__What needs to be done__.
Repeat each record below exactly as given.

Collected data
..........

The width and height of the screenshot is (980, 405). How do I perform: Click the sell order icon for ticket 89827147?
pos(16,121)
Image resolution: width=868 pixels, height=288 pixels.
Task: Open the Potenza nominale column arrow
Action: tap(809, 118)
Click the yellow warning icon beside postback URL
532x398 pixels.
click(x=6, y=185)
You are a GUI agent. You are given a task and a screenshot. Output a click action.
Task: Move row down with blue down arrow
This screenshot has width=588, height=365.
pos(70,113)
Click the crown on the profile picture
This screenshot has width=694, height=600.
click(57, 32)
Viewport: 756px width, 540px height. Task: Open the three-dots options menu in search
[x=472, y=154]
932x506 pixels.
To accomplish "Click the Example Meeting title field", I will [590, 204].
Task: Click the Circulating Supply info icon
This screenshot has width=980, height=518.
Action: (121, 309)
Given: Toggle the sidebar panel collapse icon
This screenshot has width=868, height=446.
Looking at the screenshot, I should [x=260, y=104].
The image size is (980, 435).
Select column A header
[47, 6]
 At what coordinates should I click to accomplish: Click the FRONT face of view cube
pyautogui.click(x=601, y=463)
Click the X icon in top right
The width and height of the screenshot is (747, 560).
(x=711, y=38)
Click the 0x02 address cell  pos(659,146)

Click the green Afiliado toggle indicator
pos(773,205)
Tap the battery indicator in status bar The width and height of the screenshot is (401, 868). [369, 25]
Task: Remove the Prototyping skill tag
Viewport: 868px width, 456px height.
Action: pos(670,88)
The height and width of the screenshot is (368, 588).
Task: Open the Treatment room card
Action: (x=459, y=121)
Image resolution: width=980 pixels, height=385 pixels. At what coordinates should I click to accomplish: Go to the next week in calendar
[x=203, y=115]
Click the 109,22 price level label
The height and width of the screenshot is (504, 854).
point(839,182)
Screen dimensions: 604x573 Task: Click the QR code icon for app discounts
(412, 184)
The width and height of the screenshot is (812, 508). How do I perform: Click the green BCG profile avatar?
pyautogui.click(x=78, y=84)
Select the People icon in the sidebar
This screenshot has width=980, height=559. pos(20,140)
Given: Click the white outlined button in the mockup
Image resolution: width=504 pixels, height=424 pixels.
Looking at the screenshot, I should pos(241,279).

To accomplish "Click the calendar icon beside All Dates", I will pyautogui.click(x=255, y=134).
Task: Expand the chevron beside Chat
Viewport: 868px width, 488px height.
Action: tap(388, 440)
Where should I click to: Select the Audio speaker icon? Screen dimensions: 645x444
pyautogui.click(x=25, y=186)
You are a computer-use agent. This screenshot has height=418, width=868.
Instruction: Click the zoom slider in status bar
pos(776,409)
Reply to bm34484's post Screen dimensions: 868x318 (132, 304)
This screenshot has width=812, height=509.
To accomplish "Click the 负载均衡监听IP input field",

..........

__Solution below__.
The width and height of the screenshot is (980, 405). How do I perform: Click the sell order icon for ticket 89827147?
pos(16,121)
Image resolution: width=868 pixels, height=288 pixels.
Task: Open the Potenza nominale column arrow
Action: tap(809, 118)
Click the yellow warning icon beside postback URL
532x398 pixels.
click(x=6, y=185)
You are a GUI agent. You are given a task and a screenshot. Output a click action.
Task: Move row down with blue down arrow
This screenshot has width=588, height=365.
pos(70,113)
Click the crown on the profile picture
This screenshot has width=694, height=600.
click(57, 32)
Viewport: 756px width, 540px height. Task: Open the three-dots options menu in search
[x=472, y=154]
932x506 pixels.
To accomplish "Click the Example Meeting title field", I will [590, 204].
Task: Click the Circulating Supply info icon
This screenshot has width=980, height=518.
Action: (121, 309)
Given: Toggle the sidebar panel collapse icon
This screenshot has width=868, height=446.
Looking at the screenshot, I should [x=260, y=104].
The image size is (980, 435).
Select column A header
[47, 6]
 At what coordinates should I click to accomplish: Click the FRONT face of view cube
pyautogui.click(x=601, y=463)
Click the X icon in top right
The width and height of the screenshot is (747, 560).
(x=711, y=38)
Click the 0x02 address cell  pos(659,146)

Click the green Afiliado toggle indicator
pos(773,205)
Tap the battery indicator in status bar The width and height of the screenshot is (401, 868). [369, 25]
Task: Remove the Prototyping skill tag
Viewport: 868px width, 456px height.
Action: pos(670,88)
The height and width of the screenshot is (368, 588).
Task: Open the Treatment room card
Action: (x=459, y=121)
Image resolution: width=980 pixels, height=385 pixels. At what coordinates should I click to accomplish: Go to the next week in calendar
[x=203, y=115]
Click the 109,22 price level label
The height and width of the screenshot is (504, 854).
point(839,182)
Screen dimensions: 604x573 Task: Click the QR code icon for app discounts
(412, 184)
The width and height of the screenshot is (812, 508). How do I perform: Click the green BCG profile avatar?
pyautogui.click(x=78, y=84)
Select the People icon in the sidebar
This screenshot has width=980, height=559. pos(20,140)
Given: Click the white outlined button in the mockup
Image resolution: width=504 pixels, height=424 pixels.
Looking at the screenshot, I should pos(241,279).

To accomplish "Click the calendar icon beside All Dates", I will pyautogui.click(x=255, y=134).
Task: Expand the chevron beside Chat
Viewport: 868px width, 488px height.
Action: tap(388, 440)
Where should I click to: Select the Audio speaker icon? Screen dimensions: 645x444
pyautogui.click(x=25, y=186)
You are a computer-use agent. This screenshot has height=418, width=868.
Instruction: Click the zoom slider in status bar
pos(776,409)
Reply to bm34484's post Screen dimensions: 868x318 (132, 304)
This screenshot has width=812, height=509.
To accomplish "Click the 负载均衡监听IP input field",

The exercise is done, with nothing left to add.